● **AIM OF THE TASK**: The required output is the line that contains "Instruction: Select the R7F701405(5C) entry" plus every line after it in the listing below, copied exactly as it appears.

● **PROVIDED ENTRIES**:
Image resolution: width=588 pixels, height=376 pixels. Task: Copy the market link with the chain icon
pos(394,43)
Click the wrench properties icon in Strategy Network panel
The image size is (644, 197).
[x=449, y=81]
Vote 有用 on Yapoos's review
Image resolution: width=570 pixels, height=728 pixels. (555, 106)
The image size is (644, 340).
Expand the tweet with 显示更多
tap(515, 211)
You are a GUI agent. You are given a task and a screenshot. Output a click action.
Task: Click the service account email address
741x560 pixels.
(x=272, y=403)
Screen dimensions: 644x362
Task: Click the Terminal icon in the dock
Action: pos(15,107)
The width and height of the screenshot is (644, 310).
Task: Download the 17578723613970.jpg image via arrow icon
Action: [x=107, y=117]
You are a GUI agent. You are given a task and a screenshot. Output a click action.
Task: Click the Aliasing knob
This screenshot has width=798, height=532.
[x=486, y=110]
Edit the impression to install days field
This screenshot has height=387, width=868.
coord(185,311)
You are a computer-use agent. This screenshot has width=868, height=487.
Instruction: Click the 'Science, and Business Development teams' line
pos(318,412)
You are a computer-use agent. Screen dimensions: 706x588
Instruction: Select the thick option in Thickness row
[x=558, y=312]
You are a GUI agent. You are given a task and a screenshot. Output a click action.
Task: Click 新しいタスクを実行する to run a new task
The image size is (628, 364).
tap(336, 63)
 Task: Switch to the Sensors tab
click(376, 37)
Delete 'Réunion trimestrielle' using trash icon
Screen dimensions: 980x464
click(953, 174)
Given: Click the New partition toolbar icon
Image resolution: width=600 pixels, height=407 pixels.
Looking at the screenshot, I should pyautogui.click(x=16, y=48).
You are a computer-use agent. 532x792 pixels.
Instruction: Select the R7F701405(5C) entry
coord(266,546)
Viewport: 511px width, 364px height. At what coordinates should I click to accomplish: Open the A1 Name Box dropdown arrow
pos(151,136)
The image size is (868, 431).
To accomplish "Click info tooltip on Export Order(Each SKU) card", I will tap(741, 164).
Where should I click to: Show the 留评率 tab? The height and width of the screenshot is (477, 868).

● **EXERCISE ANSWER**:
Instruction: Select the R7F701405(5C) entry
coord(266,546)
Viewport: 511px width, 364px height. At what coordinates should I click to accomplish: Open the A1 Name Box dropdown arrow
pos(151,136)
The image size is (868, 431).
To accomplish "Click info tooltip on Export Order(Each SKU) card", I will tap(741, 164).
Where should I click to: Show the 留评率 tab? The height and width of the screenshot is (477, 868).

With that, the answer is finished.